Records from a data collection
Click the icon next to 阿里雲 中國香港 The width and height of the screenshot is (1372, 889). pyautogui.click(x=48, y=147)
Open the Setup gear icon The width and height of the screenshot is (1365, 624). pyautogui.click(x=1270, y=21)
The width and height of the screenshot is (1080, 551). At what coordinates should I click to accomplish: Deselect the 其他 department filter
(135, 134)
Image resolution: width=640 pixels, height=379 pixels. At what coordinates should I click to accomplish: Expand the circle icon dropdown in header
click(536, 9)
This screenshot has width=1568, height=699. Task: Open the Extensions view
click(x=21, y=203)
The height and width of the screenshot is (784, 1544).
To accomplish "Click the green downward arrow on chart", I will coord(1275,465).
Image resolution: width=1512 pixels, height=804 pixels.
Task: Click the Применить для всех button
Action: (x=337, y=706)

What is asked: Present the lines of the material above as a numbered list, omitting any blank lines.

The output:
1. Click the icon next to 阿里雲 中國香港 The width and height of the screenshot is (1372, 889). pyautogui.click(x=48, y=147)
2. Open the Setup gear icon The width and height of the screenshot is (1365, 624). pyautogui.click(x=1270, y=21)
3. The width and height of the screenshot is (1080, 551). At what coordinates should I click to accomplish: Deselect the 其他 department filter
4. (135, 134)
5. Image resolution: width=640 pixels, height=379 pixels. At what coordinates should I click to accomplish: Expand the circle icon dropdown in header
6. click(536, 9)
7. This screenshot has width=1568, height=699. Task: Open the Extensions view
8. click(x=21, y=203)
9. The height and width of the screenshot is (784, 1544).
10. To accomplish "Click the green downward arrow on chart", I will coord(1275,465).
11. Image resolution: width=1512 pixels, height=804 pixels.
12. Task: Click the Применить для всех button
13. Action: (x=337, y=706)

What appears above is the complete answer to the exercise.